Pertanto è giunto il momento di fare il punto della situazione assieme a Fulvio  Valbusa, con il quale abbiamo analizzato quanto avvenuto tra sabato e domenica, soprattutto dal punto di vista del (mancato) spettacolo.

La seconda puntata de “L’ululato del Bubo” lancia dunque importanti temi di riflessione, nonché un paio di proposte interessanti per provare a rinfrescare il panorama attuale dello sci di fondo, apparso piuttosto brullo in quel di Lillehammer.


Bubo, spendiamo due parole su quanto accaduto a Lillehammer. Cominciamo dalle donne, dove assistere allo skiathlon è stato come vedere un film di cui si conosce già il finale.

“In effetti non abbiamo visto niente di nuovo. Johaug è stata dominante, anzi, stradominante. Weng, seppur confermandosi seconda forza, si è dimostrata lontana dallo scricciolo atomico. Però vorrei sottolineare che mi aspettavo di più da Nepryaeva, la quale invece è ancora indietro di condizione. La russa mi è parsa macchinosa e pesante. Lo stesso discorso vale anche per Charlotte Kalla, a sua volta molto opaca, anche a skating, dove invece di solito è abituata a brillare”.

Più interessante lo skiathlon maschile, soprattutto perché Bolshunov ha reagito prontamente dopo il mezzo passo falso di Ruka.
“Eh sì, Bolshunov si è ripreso alla grande, sconfiggendo autorevolmente l’agguerrita armata norvegese. I norge si sono impegnati al massimo per abbatterlo, però non ci sono riusciti e alla fine si sono dovuti inchinare. Probabilmente il russo aveva bisogno di qualche gara per carburare appieno. Ruka gli è servita come rodaggio e possiamo dire che la battaglia per la Coppa del Mondo è cominciata a Lillehammer. I valori visti in Finlandia non erano veritieri, sarà un braccio di ferro estenuante con Klæbo”.

Al di là di quanto espresso dalla pista, vorrei allargare il discorso. Parliamo dei format andati in scena nel weekend, cominciando dallo skiathlon, una tipologia di gara che sembrava destinata a sparire, ma che invece è stata salvata in extremis dalla Fis. Quali sono le tue opinioni su di esso?
“Lo skiathlon è stato creato con l’obiettivo dichiarato di spettacolarizzare lo sci di fondo. Secondo te, sabato abbiamo visto spettacolo?”

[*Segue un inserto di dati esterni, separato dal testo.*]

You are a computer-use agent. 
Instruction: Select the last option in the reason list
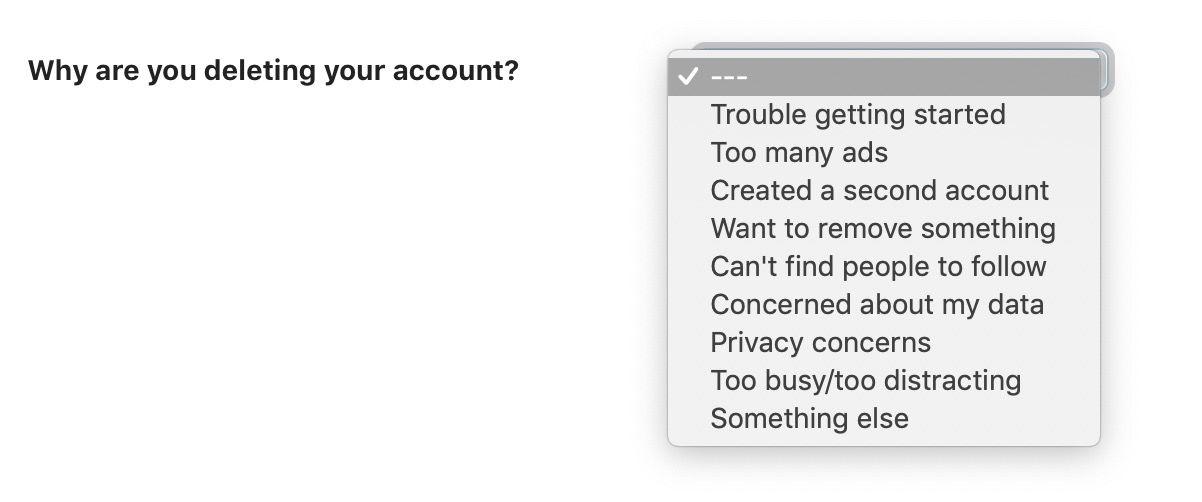point(809,419)
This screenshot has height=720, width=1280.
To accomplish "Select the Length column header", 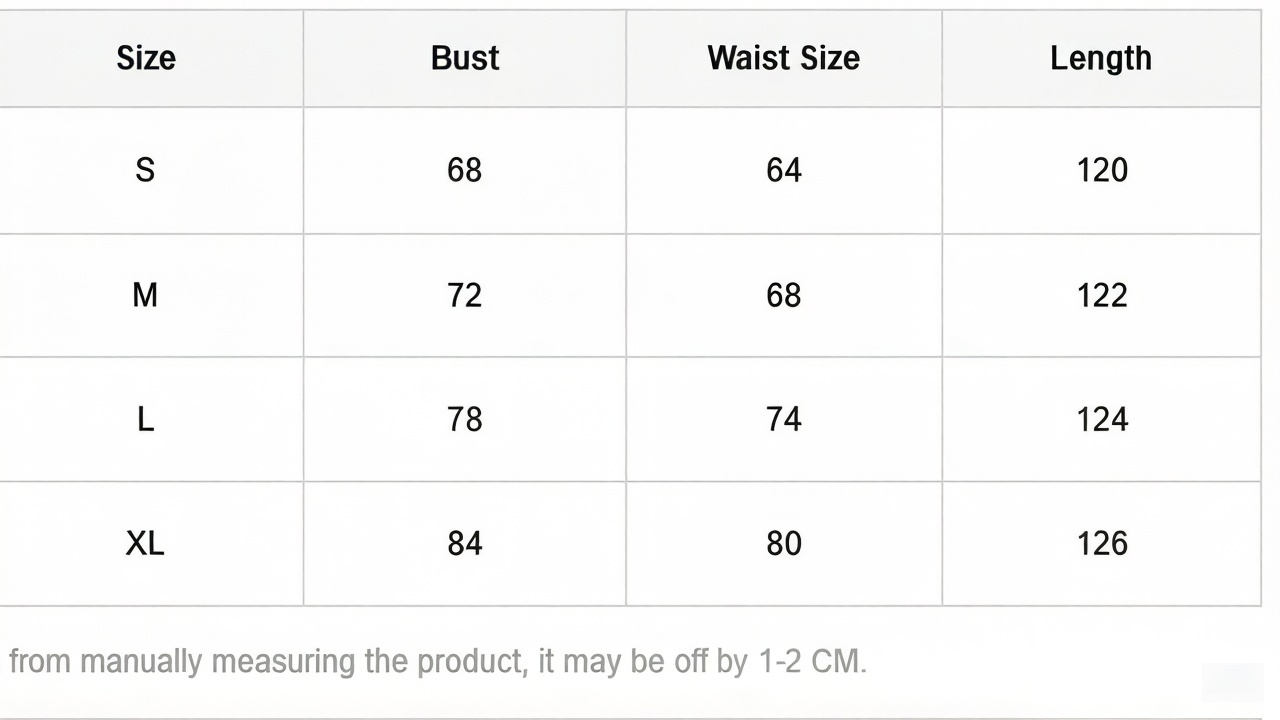I will coord(1101,58).
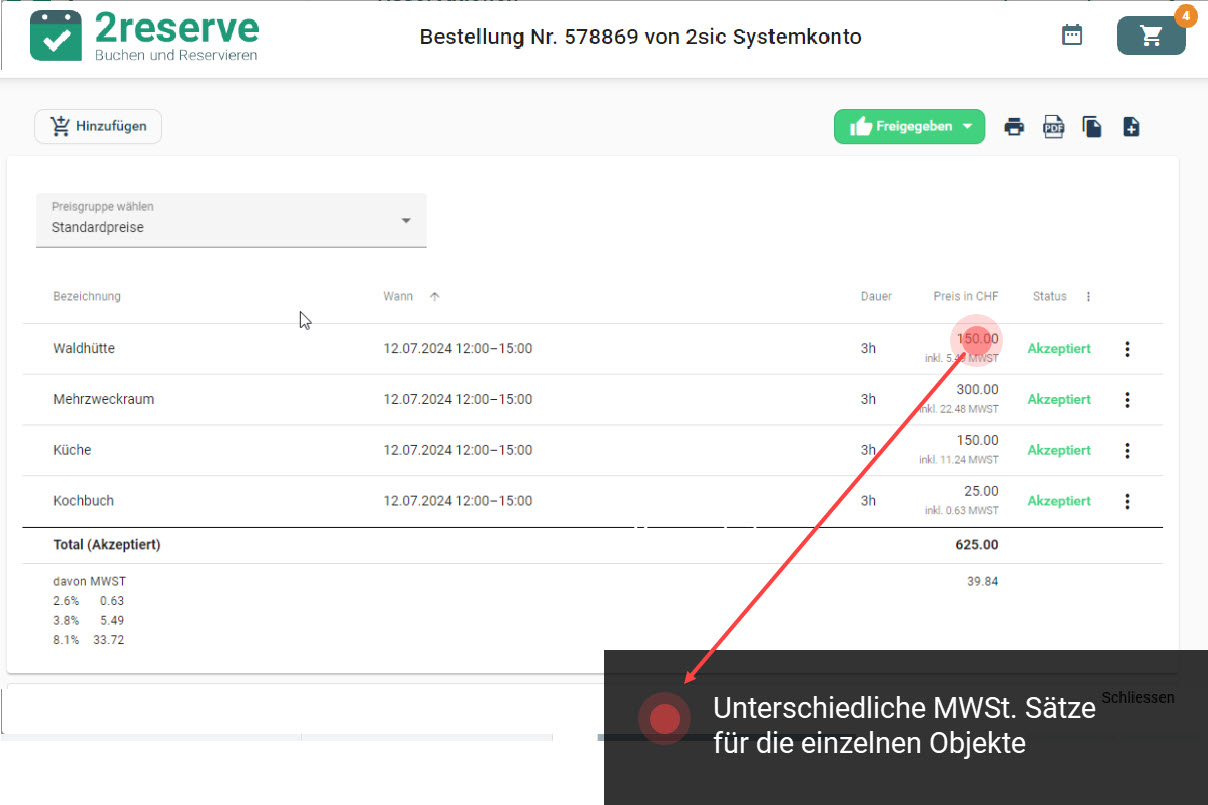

Tra le donne, francamente, lo spettacolo è stato nullo. Fra gli uomini, invece, la prova è stata più frizzante, volendo essere generosi. Diciamo meno scontata. Però questa solo è la mia opinione, io vorrei sentire la tua.
“La mia opinione è che non si sia visto chissà cosa neanche tra i maschi. Gli specialisti del classico hanno fatto quanto potevano, ma poi sono spariti appena è cominciata la parte a skating. Allora, per prima cosa bisogna dire che se proprio lo si vuole tenere così com’è, questo skiathlon, ogni tanto bisognerebbe girarlo e disputare prima la parte in pattinaggio e poi quella in alternato. Io, però, apporterei anche una modifica più radicale”.

Cioè?
“Secondo me bisognerebbe accorciarlo. Tra gli uomini la distanza andrebbe dimezzata, disputando due botte secche da 7,5 km, mentre tra le donne si potrebbe optare per un 5+5 km. In questo modo, anche chi non è specialista di una tecnica potrebbe difendersi nell’altra. Inoltre ne verrebbe fuori una gara più compatta e frizzante. Ora come ora, soprattutto il format 15+15 maschile è devastante. Ci sono troppi tempi morti, gli atleti spesso si guardano e si controllano eccessivamente. Sarà anche tattica di gara, ma se l’obiettivo era quello di spettacolarizzare lo sci di fondo, allora non ci siamo. Quindi, secondo me, se si vuole portare avanti questo format, io ridurrei la distanza. Fermo restando che, per quanto mi riguarda, l’inseguimento in due giorni come era strutturato una volta resta una gran bella gara”.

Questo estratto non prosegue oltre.